▶ [What to work on]
1/ In the theatre production passage, who takes the drawings, drafts them, and works out how everything should be built?
2/ Please continue the theatre production passage from its final sentence, keeping the same voice.

▶ [Source passage]

-=-=-=-=-

Now we had to execute. This was the tough part - how do you show someone a picture and ask them to create it? Our Technical Director is the theatre's answer to a Developer. They take the drawings and draft them, they figure out how everything should be built to best create our end goal. The built scenery is passed off onto Artists who make everything look exactly how the Scenic Designer wants by using renderings. We would use a physical version of a design system that the Designer creates and hands off. There is always room for interpretation and iteration, it’s a growing living system that is used in the same way a digital products design system is used! Most of the visual decisions are made with guidelines to execute all of them while still letting the actual artists figure out the best way to get to the final visual outcome.
What happens when you have to put it all together? Now we have a set, the Director has created a show to happen on it, we’ve been working with the Lighting Designer to make sure everyone is seen properly (and they do this super cool thing with some fog so you can see the light beams! So neat), the sound designer has created our soundtrack that the lighting also reinforces, and the Costume Designers have beautifully dressed the performers to tell even more of the story. This doesn’t just automatically happen. We have something called technical rehearsals where everything is slowly combined and then rehearsed over and over to make sure the performance looks and sounds exactly right. We were lucky to have a building full of people who weren’t directly working with us so we would be able to test our show with an audience! Usability testing!
Then: we have launch day. It’s the day of the show y’all! All day is spent preparing, checking props, costumes, set pieces - all ready for go time. One piece I’ve failed to mention is that all of our events happen immediately after a performance of Sleep No More has ended. Many of our party guests will have just 30 minutes before been in the party space where it looks like an 18th century Scottish hotel. Seeing the audience start to stream into this completely reimagined space is incredible. Their eyes get wide, they gasp, they say things like “oh my god how did this change?” (it’s theatre magic, I’m bound by many secret clauses and can’t tell you how), and they are transported into a new place. We have some performers to guide them through the building, telling a story that is meant to be followed, but otherwise we have our audience members (users) free to explore the party (our product) in a way we want them to (using all of our combined designs to show them what we want them to see and experience!).

-=-=-=-=-

▶ [Information given]
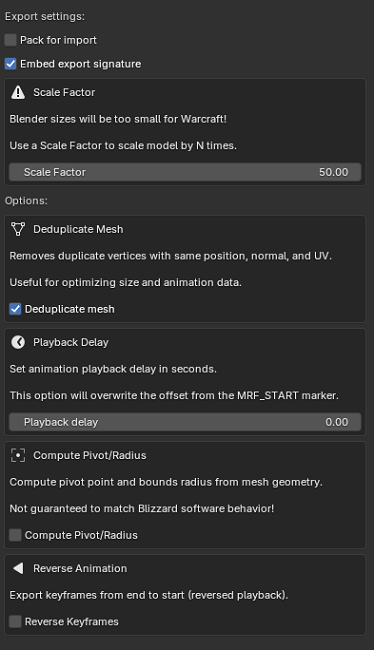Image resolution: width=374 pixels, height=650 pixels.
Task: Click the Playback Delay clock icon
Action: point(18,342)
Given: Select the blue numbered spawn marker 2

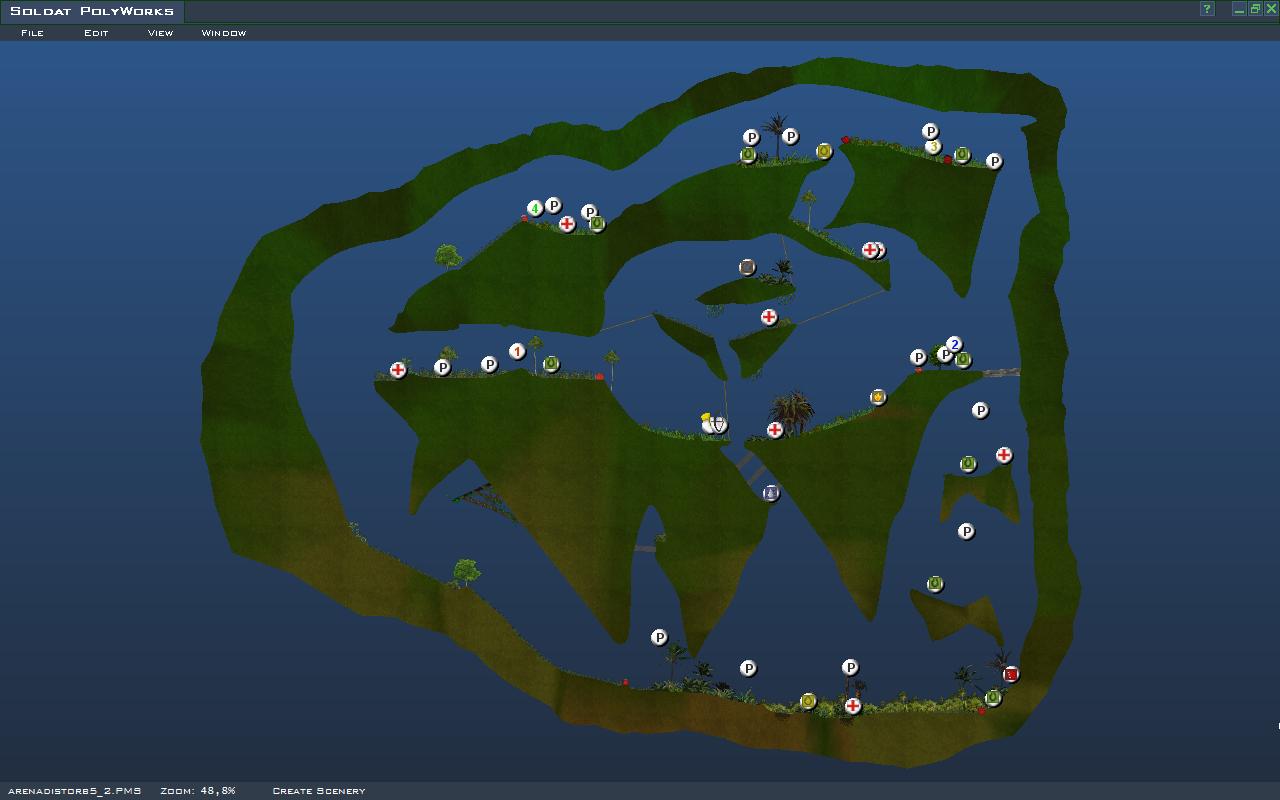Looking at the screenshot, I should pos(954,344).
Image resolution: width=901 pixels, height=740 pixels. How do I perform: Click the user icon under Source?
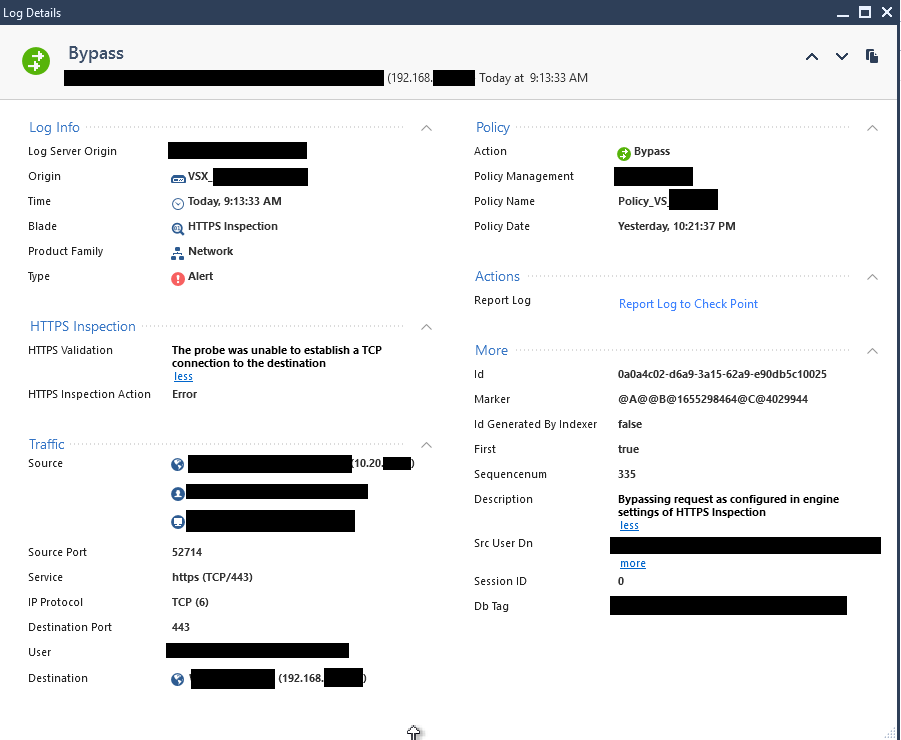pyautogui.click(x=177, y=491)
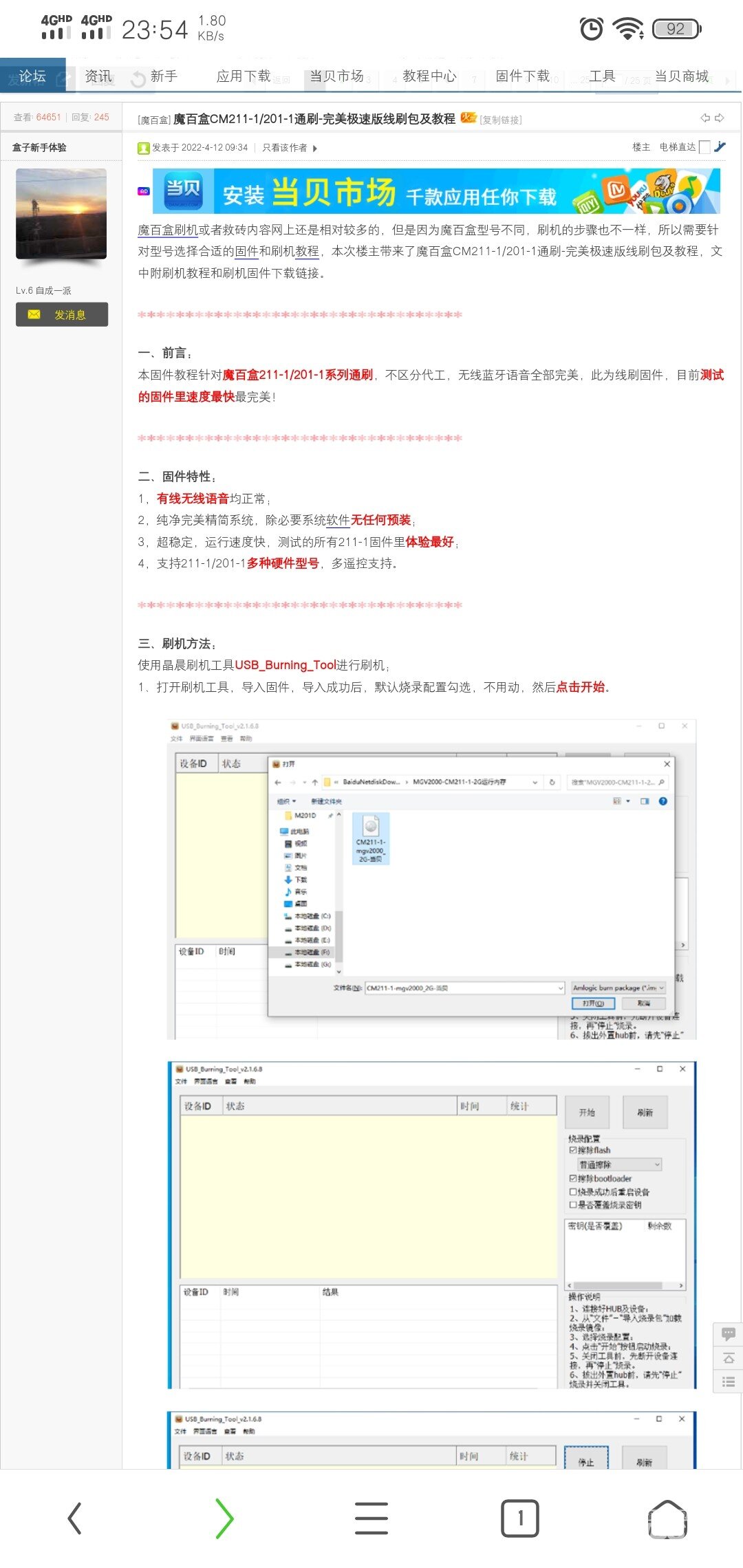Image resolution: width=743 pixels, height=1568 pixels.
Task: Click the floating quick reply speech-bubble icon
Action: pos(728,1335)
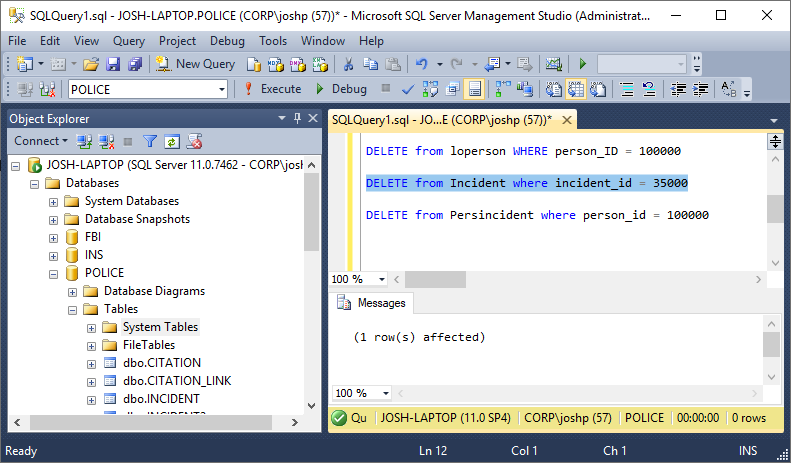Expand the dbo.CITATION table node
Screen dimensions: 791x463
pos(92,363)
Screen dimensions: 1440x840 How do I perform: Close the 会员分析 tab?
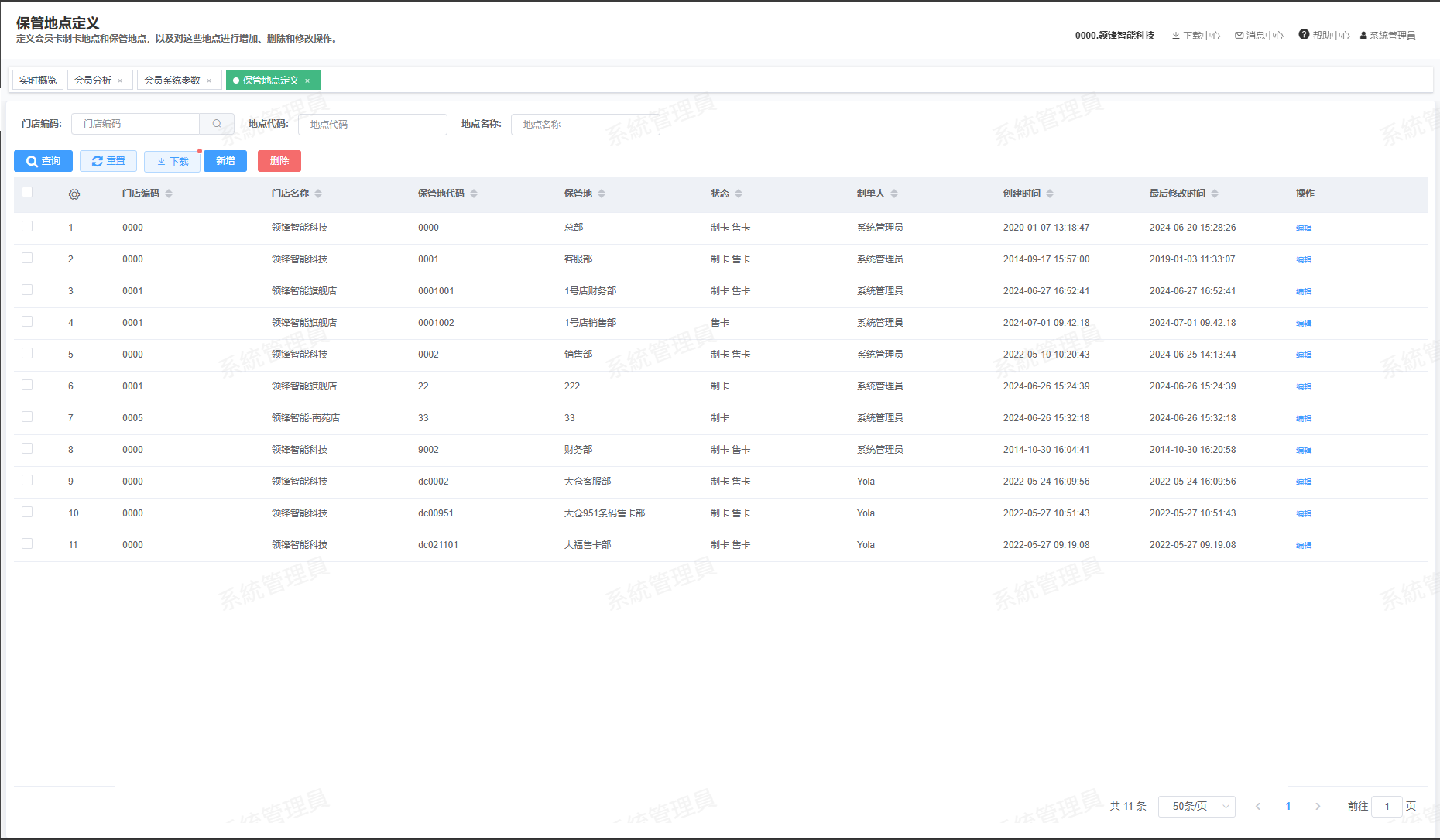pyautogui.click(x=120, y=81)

-=-=-=-=-

▶ [Answer set]
1/ The Technical Director.

2/
Unlike products, usually we only do each of these events once, so there isn’t much room for working bugs out or introducing updates, but we certainly learned from each event and applied our reviews and notes to our next one. When I made the decision to pivot careers, UX/UI and Product Design felt so familiar to me. I would love to apply my unique experience creating interactive immersive physical events to creating digital ones! The world of theatre may be on pause right now, but the world of UX is growing even larger and I can’t wait to be a working member of this entirely new to me, but equally special community.
PS - if you have the means, please donate to @losthalloween at www.losthalloween.com to directly support the artists, performers, designers, technicians, and everyone else whose income is directly affected by COVID-19 immersive events closures. They were the first industry to shut down and will be the last to reopen. I know they can’t wait to get back to work and put on so many more events, parties, and shows!